The widespread and systematic nature of these attacks on infrastructure invalidates the hypothesis of “operational error” and reinforces the premise of “Collective Punishment.” According to Article 33 of the Fourth Geneva Convention, punishing civilian individuals for offenses they have not personally committed is absolutely prohibited. When the objective of attacking power plants and distribution networks is to pressure the collective will of a nation by depriving them of basic needs, the available evidence points toward a “Joint Criminal Enterprise” which, under the Rome Statute of the International Criminal Court (ICC), can be classified as crimes against humanity or war crimes.

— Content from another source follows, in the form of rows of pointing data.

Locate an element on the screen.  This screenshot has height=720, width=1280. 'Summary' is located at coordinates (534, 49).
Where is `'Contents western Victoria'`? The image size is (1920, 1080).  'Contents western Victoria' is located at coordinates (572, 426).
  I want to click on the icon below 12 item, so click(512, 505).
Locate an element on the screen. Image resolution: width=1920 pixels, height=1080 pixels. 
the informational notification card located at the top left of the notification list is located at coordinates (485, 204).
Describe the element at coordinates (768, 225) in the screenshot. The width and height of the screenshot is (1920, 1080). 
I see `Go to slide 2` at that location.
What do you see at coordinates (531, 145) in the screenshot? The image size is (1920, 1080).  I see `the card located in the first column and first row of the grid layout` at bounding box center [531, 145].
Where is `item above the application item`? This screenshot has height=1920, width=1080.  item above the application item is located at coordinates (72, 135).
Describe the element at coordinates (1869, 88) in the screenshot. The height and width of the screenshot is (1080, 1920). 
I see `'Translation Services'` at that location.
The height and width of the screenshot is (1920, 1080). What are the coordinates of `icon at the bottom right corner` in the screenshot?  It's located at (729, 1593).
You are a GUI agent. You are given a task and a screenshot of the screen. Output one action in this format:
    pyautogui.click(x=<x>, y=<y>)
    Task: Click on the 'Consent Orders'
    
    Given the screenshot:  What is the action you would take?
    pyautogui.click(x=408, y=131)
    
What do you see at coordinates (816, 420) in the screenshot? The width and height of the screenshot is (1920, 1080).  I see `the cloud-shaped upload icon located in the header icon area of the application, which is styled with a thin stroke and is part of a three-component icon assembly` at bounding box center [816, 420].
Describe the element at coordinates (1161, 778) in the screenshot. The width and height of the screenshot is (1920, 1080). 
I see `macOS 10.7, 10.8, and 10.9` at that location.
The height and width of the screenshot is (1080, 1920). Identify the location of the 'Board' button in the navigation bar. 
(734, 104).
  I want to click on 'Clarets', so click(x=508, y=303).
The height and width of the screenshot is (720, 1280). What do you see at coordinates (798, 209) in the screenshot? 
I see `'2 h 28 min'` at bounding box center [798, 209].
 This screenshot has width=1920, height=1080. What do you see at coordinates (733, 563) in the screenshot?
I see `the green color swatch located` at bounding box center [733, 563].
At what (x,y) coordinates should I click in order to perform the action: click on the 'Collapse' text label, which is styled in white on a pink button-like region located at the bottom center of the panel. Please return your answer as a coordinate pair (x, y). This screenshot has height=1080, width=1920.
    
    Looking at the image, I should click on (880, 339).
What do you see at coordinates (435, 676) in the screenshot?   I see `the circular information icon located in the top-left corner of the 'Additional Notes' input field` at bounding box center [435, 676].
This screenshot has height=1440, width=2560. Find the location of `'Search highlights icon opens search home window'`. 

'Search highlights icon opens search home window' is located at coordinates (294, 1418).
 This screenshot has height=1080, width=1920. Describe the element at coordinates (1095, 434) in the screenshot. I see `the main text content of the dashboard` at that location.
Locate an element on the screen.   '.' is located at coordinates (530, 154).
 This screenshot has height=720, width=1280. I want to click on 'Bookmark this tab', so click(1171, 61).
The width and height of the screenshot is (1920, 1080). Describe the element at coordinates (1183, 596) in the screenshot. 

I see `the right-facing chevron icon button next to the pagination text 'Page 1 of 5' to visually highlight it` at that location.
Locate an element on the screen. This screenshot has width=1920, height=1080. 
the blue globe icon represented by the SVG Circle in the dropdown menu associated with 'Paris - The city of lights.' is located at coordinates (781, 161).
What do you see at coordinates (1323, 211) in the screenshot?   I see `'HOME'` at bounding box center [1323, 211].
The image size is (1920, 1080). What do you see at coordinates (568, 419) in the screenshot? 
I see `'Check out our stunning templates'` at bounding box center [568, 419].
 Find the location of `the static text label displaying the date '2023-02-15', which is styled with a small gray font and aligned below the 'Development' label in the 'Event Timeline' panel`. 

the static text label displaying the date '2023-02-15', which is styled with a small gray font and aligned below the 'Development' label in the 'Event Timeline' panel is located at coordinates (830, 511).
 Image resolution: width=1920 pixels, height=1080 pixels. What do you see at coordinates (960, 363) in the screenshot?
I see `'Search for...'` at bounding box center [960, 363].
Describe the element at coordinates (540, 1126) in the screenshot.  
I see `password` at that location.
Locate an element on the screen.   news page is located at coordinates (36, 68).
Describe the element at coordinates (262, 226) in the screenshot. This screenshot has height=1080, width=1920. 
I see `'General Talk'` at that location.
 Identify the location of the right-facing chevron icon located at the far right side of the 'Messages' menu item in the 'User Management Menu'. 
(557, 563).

From the perspective of the law of international responsibility (Draft Articles on Responsibility of States for Internationally Wrongful Acts), any internationally wrongful act committed by a state or forces under its control entails accountability and the obligation to make reparation. The destruction of Iranian infrastructure on this massive scale, beyond financial damage, constitutes “damage to the international public order.” Accordingly, the international community is obligated not only to condemn these actions in political statements but also to activate legal mechanisms for rigorous fact-finding and the prosecution of the perpetrators and commanders of these attacks.
The absolute condemnation of the hostile assault on infrastructure during the Ramadan War is a concrete embodiment of the systematic violation of human rights and humanitarian law. These actions are viewed as an attempt to regress the logic of war back to an era prior to legal civilization—a period where no boundaries existed between combatants and civilians. These attacks are decisively condemned based on four grounds: the deliberate violation of the principle of distinction, the targeting of facilities indispensable for survival, assaults on protected relief institutions, and the implementation of a policy of collective punishment. The history of international law will bear witness that silence in the face of the systematic destruction of vital living infrastructure amounts to signing the decree for the moral decay of global norms. Justice demands that not only physical perpetrators but also the macro-architects of this “assault against infrastructure” be held accountable before competent tribunals. Defending civilian infrastructure is a defense of the material embodiment of human dignity, and any leniency in this regard can be interpreted as a license for more horrific crimes in the future.